[Collection entries]
────
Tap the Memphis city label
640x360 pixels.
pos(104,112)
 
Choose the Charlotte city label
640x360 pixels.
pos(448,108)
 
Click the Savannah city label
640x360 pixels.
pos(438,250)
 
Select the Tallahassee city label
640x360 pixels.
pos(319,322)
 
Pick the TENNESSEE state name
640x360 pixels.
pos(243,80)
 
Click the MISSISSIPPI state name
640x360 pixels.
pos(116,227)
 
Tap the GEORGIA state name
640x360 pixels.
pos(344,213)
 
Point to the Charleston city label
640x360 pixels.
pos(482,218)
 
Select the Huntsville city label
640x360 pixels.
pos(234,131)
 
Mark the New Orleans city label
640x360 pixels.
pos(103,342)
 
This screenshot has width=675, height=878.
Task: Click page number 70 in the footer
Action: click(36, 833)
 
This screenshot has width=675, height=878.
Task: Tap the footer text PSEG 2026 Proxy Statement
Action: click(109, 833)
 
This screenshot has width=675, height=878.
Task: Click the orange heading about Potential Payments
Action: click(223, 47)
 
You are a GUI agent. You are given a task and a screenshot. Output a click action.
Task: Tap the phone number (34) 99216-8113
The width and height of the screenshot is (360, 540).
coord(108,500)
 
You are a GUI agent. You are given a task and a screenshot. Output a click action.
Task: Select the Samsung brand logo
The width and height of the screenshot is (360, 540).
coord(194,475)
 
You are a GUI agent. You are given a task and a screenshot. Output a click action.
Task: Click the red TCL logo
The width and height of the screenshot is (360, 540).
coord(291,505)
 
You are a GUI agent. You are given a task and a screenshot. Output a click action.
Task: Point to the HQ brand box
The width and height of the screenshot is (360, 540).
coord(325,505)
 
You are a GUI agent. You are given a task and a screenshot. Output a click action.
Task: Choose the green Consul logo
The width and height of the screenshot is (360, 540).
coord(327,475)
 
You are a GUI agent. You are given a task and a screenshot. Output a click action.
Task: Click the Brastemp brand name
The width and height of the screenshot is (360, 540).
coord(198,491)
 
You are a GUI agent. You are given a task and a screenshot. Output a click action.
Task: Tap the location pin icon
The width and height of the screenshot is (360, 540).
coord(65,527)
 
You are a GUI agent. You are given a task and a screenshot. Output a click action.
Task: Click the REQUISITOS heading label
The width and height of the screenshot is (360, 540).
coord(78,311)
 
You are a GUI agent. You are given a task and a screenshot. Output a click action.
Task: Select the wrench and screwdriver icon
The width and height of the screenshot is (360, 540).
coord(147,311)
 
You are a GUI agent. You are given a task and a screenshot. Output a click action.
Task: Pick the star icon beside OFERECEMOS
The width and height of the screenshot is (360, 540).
────
**Set task:** Count the lines in the rows above that contain the word "Choose". Reply with the number alone.

**Written solution:** 2